The code behind it: build a test by simulating the null¶
Part 2 · Lesson 13 · the code behind it · data: simulation on a known population (same as Lesson 13)
↩ A companion to Lesson 13: Hypothesis testing: p-values, errors & power.
↩ Back: Lesson 13: Hypothesis testing: p-values, errors & power · ↑ Course map · Also: Another dataset →
In Lesson 13 the p-value appeared as if by magic — you slid a known population sideways, drew thousands of samples, and counted the extreme ones. This companion opens the hood on that machine: you'll write the null-world simulation yourself, so "p-value," "Type I error," and "power" stop being words and become a few lines of NumPy you could reproduce from memory.
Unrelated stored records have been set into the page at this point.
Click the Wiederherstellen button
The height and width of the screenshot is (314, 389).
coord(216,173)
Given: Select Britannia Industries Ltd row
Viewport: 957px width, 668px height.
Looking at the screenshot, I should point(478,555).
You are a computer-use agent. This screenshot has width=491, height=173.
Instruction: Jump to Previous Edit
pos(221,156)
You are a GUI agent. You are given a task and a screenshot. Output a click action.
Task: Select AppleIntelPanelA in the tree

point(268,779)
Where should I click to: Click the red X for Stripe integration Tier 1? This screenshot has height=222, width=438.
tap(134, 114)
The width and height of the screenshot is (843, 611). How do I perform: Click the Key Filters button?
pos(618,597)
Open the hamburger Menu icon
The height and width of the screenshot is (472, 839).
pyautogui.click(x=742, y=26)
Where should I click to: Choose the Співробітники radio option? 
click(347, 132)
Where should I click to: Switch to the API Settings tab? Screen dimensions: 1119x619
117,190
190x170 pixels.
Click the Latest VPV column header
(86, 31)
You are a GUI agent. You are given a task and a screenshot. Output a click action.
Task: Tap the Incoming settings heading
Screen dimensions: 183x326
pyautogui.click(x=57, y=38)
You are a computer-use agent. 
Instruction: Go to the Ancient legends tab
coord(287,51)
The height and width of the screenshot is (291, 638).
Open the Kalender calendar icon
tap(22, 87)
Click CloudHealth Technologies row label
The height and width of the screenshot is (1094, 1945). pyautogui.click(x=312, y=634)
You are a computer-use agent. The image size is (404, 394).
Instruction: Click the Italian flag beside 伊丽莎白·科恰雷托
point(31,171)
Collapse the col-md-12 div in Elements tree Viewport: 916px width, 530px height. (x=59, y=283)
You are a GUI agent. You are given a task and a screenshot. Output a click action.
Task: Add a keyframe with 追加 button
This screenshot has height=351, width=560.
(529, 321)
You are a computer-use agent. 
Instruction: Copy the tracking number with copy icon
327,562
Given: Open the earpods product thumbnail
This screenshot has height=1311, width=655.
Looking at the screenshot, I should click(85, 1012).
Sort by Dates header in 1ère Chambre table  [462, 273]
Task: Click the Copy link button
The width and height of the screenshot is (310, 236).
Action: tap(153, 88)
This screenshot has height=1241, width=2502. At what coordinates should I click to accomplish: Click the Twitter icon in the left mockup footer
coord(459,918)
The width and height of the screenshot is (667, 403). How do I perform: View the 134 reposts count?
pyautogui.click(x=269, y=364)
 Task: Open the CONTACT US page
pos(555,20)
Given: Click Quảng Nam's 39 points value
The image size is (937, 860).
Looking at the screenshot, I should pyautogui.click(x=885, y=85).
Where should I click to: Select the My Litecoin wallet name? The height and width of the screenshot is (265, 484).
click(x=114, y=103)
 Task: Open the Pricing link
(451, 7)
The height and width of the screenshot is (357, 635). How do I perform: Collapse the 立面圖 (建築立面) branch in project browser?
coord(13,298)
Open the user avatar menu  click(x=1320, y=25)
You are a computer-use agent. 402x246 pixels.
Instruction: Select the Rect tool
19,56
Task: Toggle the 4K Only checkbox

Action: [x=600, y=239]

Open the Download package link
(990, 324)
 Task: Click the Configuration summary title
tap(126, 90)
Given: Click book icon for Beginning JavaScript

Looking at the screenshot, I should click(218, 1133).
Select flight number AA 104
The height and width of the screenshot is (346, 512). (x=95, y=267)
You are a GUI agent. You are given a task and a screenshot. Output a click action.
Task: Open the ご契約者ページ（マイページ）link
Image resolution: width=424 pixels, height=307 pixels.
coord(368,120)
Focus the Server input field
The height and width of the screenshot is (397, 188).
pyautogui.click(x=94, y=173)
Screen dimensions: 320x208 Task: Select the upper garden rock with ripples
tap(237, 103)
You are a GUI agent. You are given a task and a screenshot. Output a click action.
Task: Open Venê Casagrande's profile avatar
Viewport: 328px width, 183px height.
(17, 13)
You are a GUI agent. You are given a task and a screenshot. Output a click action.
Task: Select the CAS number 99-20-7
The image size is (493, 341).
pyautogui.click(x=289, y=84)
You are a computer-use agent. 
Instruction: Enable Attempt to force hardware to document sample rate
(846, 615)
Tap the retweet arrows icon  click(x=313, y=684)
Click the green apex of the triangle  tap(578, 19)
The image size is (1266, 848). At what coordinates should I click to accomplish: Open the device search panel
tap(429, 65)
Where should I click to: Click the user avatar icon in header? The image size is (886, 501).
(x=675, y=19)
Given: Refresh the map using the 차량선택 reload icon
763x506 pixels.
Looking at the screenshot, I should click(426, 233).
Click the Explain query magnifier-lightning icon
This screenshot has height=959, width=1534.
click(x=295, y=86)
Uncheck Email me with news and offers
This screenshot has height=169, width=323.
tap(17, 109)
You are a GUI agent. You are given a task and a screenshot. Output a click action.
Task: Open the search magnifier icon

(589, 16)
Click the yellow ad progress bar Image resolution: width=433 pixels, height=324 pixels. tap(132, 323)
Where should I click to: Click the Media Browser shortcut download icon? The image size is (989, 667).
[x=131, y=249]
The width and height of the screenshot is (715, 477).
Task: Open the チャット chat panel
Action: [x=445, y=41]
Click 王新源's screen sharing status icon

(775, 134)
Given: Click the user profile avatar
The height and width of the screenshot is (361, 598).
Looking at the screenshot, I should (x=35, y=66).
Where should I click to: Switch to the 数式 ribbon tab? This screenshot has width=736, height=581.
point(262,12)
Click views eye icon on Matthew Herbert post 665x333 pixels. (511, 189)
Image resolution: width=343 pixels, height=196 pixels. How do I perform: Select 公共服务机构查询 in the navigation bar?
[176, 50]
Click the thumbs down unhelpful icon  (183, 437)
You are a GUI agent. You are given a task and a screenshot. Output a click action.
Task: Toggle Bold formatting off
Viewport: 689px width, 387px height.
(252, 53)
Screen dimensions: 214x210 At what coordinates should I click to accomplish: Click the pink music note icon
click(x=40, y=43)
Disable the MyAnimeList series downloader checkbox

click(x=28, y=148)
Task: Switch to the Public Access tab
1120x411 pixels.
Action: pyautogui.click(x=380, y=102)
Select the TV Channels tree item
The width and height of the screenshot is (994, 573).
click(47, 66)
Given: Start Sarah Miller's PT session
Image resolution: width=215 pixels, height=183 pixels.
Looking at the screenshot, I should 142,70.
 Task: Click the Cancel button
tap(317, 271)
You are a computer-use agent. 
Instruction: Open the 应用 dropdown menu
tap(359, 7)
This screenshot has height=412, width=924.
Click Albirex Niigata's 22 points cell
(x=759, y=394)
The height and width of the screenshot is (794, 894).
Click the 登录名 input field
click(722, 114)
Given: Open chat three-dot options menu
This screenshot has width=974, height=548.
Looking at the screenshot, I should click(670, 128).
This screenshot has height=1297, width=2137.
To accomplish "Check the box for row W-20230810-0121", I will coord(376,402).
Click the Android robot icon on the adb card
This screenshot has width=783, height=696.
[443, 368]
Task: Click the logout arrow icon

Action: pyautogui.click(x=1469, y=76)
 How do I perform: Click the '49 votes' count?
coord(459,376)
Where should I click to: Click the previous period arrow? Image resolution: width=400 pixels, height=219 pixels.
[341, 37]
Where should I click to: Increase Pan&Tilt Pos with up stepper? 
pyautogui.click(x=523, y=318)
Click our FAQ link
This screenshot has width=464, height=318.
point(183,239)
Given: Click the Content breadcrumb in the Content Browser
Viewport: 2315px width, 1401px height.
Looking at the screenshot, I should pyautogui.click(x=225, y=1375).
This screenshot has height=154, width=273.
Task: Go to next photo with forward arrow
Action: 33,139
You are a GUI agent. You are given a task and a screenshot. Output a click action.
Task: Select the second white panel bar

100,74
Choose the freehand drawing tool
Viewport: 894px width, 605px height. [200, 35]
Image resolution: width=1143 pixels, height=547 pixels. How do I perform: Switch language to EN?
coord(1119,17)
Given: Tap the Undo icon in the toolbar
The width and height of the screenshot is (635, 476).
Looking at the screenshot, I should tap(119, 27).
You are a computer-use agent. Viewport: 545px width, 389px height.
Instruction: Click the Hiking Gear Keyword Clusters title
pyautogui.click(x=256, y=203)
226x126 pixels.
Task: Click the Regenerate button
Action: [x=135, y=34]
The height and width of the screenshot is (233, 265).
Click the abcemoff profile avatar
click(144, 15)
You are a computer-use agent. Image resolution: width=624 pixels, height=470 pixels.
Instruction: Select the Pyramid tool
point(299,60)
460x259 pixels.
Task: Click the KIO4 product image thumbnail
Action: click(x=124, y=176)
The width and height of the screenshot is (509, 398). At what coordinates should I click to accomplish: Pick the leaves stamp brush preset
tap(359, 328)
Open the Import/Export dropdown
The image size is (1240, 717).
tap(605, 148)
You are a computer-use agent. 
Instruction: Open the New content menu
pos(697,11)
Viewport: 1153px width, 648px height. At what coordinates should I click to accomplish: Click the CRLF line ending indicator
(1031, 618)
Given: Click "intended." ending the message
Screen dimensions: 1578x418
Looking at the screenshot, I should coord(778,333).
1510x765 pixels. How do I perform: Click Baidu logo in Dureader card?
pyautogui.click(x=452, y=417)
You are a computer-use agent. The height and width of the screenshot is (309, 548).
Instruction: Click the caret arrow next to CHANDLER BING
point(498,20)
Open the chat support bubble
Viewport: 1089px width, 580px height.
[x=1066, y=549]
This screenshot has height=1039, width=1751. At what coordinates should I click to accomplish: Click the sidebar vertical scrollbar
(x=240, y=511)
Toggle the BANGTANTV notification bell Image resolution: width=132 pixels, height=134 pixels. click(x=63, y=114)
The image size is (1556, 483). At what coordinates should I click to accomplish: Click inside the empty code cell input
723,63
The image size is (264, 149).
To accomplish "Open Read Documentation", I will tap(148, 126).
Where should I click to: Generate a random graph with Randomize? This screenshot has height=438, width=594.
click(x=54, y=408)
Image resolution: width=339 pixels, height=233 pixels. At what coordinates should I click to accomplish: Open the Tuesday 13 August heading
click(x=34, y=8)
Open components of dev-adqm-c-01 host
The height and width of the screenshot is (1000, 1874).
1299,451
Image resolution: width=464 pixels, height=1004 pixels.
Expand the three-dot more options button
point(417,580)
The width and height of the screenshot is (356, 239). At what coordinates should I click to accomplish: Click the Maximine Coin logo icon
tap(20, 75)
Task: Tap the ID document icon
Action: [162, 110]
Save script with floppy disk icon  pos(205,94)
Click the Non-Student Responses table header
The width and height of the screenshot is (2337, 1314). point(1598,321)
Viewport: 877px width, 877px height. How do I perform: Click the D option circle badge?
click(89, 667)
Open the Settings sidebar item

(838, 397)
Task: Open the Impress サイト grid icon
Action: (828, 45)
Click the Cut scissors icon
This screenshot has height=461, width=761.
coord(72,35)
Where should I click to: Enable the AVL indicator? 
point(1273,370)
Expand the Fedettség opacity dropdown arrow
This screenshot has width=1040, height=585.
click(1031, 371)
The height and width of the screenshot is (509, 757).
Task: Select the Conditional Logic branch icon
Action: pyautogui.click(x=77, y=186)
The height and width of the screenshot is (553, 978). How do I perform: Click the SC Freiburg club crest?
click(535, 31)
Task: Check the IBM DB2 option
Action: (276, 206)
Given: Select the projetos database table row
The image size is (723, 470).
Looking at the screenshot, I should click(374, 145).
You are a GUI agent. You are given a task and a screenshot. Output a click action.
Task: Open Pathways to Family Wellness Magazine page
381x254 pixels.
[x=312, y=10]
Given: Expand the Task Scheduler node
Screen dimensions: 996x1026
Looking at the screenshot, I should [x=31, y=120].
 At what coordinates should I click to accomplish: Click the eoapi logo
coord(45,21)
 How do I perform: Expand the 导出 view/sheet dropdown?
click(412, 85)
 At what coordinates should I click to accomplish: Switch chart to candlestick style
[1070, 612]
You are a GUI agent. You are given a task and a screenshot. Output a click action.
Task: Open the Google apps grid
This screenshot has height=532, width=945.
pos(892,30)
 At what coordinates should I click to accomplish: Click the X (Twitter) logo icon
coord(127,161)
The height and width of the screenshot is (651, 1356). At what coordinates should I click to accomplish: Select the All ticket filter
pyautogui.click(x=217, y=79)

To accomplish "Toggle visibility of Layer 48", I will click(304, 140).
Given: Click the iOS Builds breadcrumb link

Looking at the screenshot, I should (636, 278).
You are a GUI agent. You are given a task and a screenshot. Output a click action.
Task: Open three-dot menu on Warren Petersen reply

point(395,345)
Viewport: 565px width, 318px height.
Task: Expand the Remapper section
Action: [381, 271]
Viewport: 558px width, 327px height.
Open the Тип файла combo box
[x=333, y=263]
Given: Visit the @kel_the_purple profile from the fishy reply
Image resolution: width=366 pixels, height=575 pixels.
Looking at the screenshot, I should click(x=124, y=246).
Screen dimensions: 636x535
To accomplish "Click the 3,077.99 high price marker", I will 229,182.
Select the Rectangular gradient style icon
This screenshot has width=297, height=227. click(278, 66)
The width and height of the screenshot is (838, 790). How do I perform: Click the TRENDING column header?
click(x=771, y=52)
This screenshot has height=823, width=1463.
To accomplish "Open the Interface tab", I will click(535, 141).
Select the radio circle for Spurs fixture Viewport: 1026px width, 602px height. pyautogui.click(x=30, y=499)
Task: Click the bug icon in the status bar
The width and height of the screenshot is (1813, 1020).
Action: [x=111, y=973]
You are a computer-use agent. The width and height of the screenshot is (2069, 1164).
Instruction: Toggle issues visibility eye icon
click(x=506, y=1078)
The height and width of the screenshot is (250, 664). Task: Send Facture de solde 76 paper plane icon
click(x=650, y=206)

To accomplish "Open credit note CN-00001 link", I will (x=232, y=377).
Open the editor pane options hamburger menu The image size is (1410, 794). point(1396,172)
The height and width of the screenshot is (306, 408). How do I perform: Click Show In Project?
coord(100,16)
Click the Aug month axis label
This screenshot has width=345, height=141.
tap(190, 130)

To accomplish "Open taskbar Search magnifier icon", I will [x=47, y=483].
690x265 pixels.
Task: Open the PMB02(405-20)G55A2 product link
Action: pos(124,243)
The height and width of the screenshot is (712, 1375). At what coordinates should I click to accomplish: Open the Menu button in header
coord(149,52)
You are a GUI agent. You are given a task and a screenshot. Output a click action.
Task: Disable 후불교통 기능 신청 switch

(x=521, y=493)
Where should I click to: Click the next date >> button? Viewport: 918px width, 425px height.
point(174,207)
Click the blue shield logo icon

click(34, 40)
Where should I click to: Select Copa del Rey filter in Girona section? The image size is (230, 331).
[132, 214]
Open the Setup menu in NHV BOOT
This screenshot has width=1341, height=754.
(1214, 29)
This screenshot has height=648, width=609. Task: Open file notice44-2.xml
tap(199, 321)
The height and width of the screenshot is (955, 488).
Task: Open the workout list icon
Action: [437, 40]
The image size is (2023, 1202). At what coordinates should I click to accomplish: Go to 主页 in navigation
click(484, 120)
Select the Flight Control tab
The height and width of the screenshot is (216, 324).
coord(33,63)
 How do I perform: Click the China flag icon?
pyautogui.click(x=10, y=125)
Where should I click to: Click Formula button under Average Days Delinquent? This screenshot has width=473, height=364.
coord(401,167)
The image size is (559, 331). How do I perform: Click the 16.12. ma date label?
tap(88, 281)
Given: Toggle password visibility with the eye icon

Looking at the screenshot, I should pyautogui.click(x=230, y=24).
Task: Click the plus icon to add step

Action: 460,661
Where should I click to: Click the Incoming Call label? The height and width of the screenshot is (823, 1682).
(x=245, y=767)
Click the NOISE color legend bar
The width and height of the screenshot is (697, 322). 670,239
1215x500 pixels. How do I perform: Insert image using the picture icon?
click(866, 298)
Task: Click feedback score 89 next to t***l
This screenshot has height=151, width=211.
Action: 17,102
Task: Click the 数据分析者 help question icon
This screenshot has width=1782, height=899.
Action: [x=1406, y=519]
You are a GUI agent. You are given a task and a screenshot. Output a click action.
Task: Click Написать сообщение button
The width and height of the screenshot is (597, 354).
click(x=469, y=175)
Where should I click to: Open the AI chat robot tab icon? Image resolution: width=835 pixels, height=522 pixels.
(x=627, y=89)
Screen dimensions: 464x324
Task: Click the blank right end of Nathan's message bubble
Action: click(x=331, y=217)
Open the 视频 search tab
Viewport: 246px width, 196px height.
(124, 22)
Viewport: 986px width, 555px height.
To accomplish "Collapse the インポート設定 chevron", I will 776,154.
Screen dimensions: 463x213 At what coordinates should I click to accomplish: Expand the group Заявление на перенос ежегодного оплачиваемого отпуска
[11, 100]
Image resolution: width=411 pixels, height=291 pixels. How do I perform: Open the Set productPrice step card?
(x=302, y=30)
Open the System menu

Same Ames housing population, same idea, same final numbers — but the focus shifts from what a test means to how you build one in Python. We'll go in the order a programmer actually works:
- The goal — what we're building.
- The data in code — load the population, fix a null claim, take one sample, form the statistic.
- Build it step by step — simulate the null distribution, read a p-value off a boolean mask, check it against
scipy. - The idiom — the vectorized
(reps, n)null simulation vs. a slow Python loop. - Refactor into a function — wrap it all up as your own reusable
sim_p_value(). - Now you code — predict-then-run exercises for Type I error and power.
- What you learned — the coding and the statistics.
You don't need Lesson 13 fresh in mind, but it helps. Run each grey cell with Shift + Enter, top to bottom.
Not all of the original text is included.